_Aim of the task:_ Convert the listing below into a Markdown table with the columns "Row" and "Text". Number each row and leave out blank lines.

_Task data:_
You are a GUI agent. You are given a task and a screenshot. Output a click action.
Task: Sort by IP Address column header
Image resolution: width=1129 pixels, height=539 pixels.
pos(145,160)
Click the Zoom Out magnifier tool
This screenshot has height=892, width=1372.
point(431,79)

_Exercise answer:_
| Row | Text |
|---|---|
| 1 | You are a GUI agent. You are given a task and a screenshot. Output a click action. |
| 2 | Task: Sort by IP Address column header |
| 3 | Image resolution: width=1129 pixels, height=539 pixels. |
| 4 | pos(145,160) |
| 5 | Click the Zoom Out magnifier tool |
| 6 | This screenshot has height=892, width=1372. |
| 7 | point(431,79) |